▸ **Activity**:
Write out, exactly as they stand, the line containing "[combobox] (191, 97)" and all subsequent lines up to and including the final line of the records.

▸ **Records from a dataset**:
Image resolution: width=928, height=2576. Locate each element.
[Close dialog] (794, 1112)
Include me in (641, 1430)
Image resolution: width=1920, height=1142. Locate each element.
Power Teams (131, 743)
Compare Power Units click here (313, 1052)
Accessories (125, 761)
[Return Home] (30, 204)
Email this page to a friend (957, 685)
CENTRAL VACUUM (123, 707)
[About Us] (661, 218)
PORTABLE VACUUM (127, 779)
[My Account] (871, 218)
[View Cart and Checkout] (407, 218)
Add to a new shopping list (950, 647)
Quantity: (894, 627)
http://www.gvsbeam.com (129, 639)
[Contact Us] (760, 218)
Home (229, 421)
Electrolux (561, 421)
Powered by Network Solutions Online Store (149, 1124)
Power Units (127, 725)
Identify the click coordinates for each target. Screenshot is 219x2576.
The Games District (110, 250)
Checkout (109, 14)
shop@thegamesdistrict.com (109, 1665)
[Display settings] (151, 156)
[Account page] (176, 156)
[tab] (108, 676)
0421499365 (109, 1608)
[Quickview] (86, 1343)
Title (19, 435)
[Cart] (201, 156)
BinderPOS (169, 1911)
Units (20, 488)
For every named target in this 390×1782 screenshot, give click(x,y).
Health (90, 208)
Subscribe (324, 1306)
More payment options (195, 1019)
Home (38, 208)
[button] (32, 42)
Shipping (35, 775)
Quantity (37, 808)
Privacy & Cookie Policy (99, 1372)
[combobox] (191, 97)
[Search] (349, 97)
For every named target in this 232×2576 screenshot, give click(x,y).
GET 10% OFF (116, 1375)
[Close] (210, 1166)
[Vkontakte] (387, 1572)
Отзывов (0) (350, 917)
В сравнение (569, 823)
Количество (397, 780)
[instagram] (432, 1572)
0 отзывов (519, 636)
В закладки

▸ **Completed exercise**:
[combobox] (191, 97)
[Search] (349, 97)
For every named target in this 232×2576 screenshot, give click(x,y).
GET 10% OFF (116, 1375)
[Close] (210, 1166)
[Vkontakte] (387, 1572)
Отзывов (0) (350, 917)
В сравнение (569, 823)
Количество (397, 780)
[instagram] (432, 1572)
0 отзывов (519, 636)
В закладки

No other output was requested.